Terrorists have attacked on holidays, but authorities are now especially alert on those occasions, and the number and violence of anniversary attacks have lessened. Al Qaeda has never staged an incident on a holiday.
Chemical, biological, and nuclear (CBN) attacks are possible, but difficult and unlikely. Only one has succeeded over the last two decades--the 1995 Sarin incident on the Tokyo subway. Thousands were injured, but just six people died.

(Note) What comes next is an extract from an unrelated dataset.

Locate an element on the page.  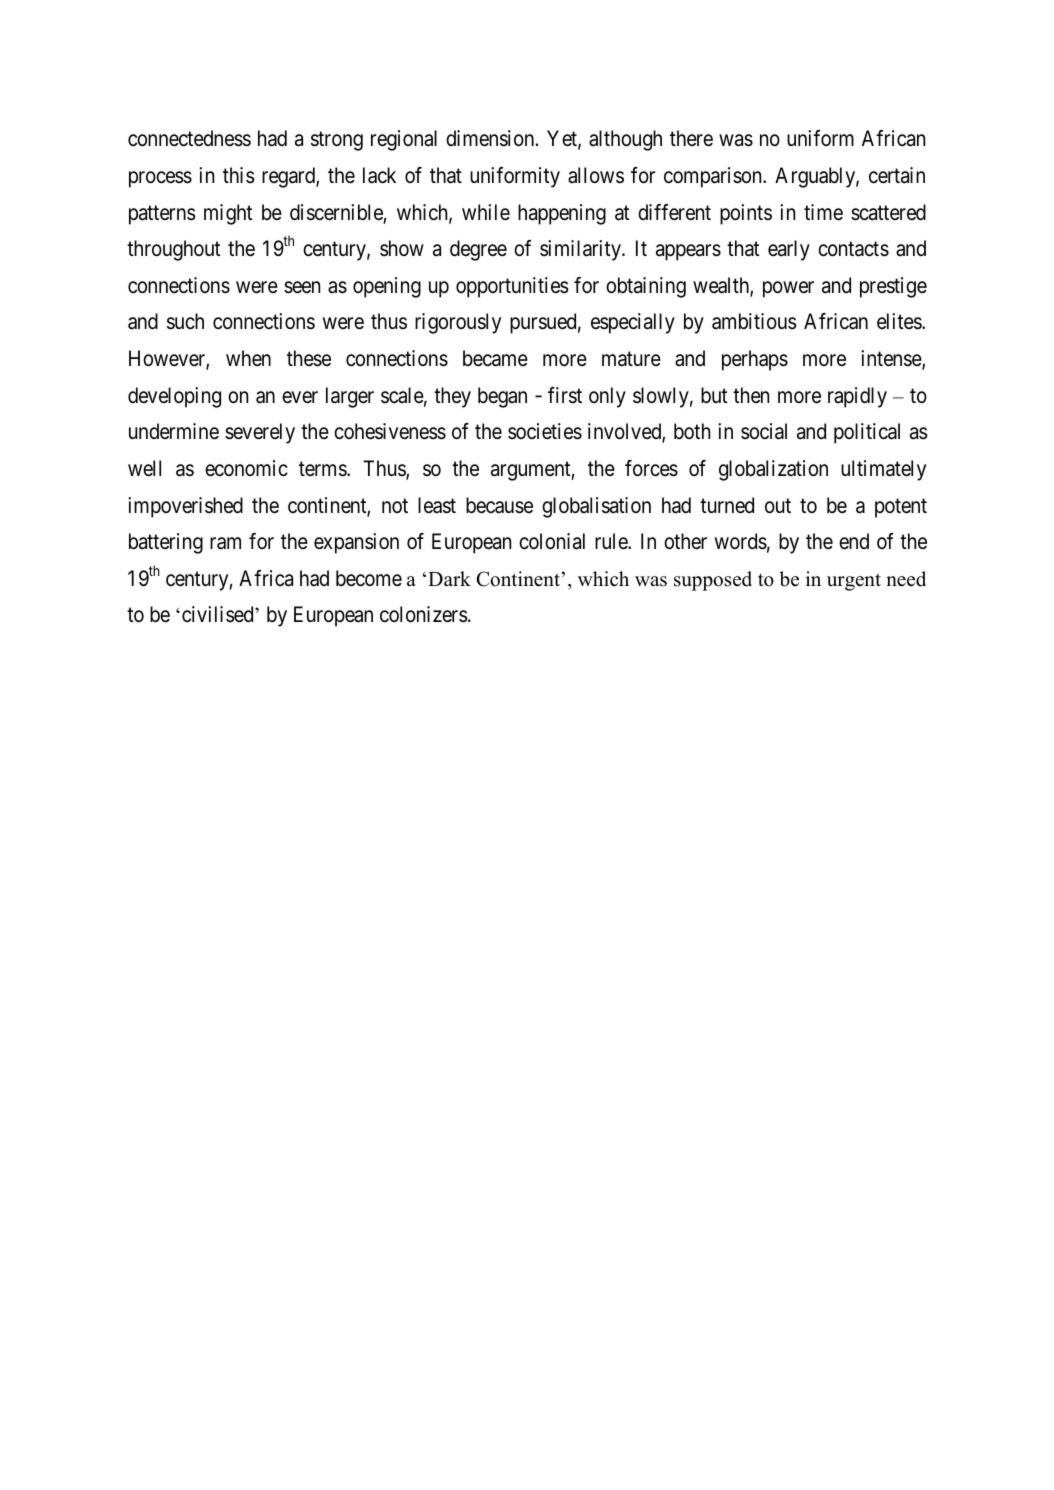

There have been no CBN attacks with mass fatalities anywhere. Terrorist "experts" simply have thought up everything terrible that can happen, and then assumed it will. Terrorists would encounter problems dispersing biological toxins. Most quickly dilute in any open space, and others need perfect weather conditions to cause mass casualties. Some biological agents, although not anthrax, are killed by exposure to ultraviolet light. The Washington, D.C., subway system has devices that can detect biological toxins. New York has the highest-density population of any American city, and for this reason might have the greatest probability of such an attack, but it also has the best-prepared public health system.